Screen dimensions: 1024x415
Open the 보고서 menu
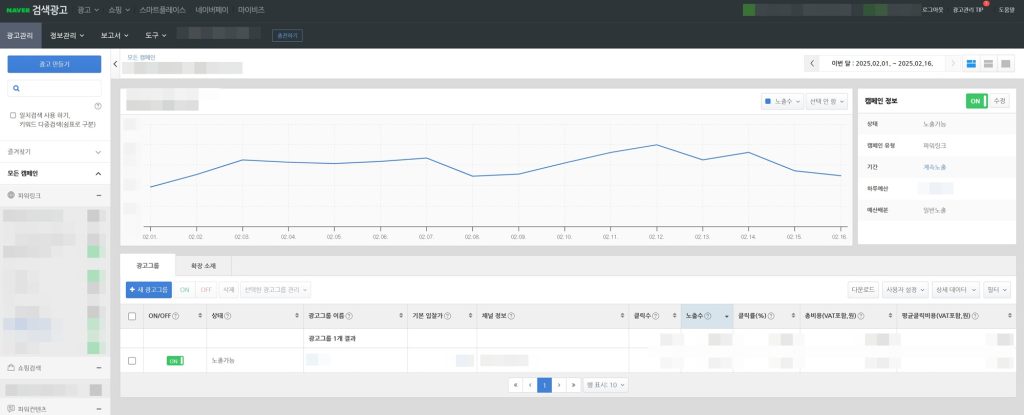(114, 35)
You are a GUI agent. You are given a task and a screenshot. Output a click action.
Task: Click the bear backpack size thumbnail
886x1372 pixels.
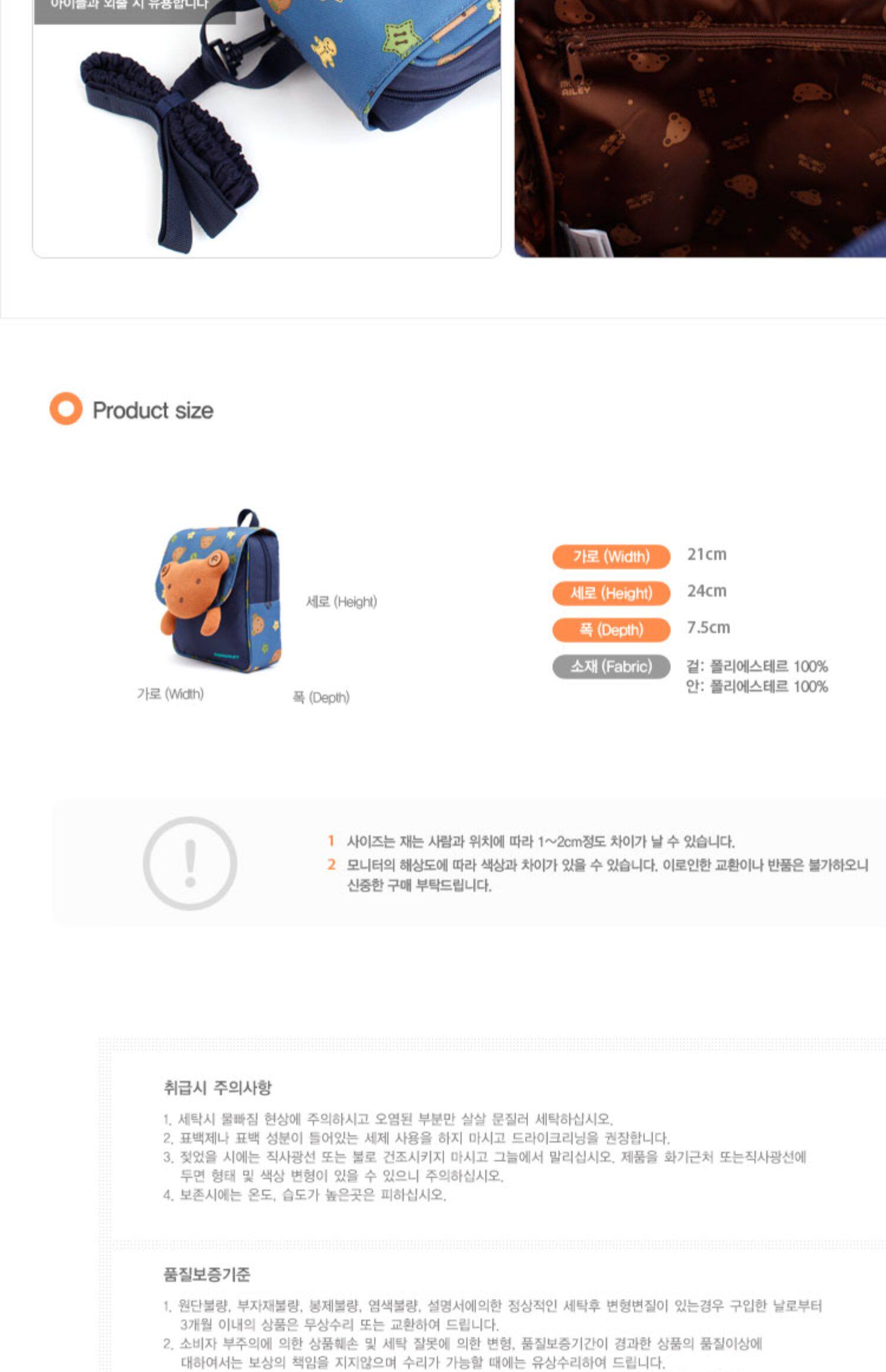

════════════════════

Without carrying over any picture, write out the entries above once more, exactly.

▶ **Finished task**
Screen dimensions: 1024x415
Open the 보고서 menu
(114, 35)
You are a GUI agent. You are given a task and a screenshot. Output a click action.
Task: Click the bear backpack size thumbnail
886x1372 pixels.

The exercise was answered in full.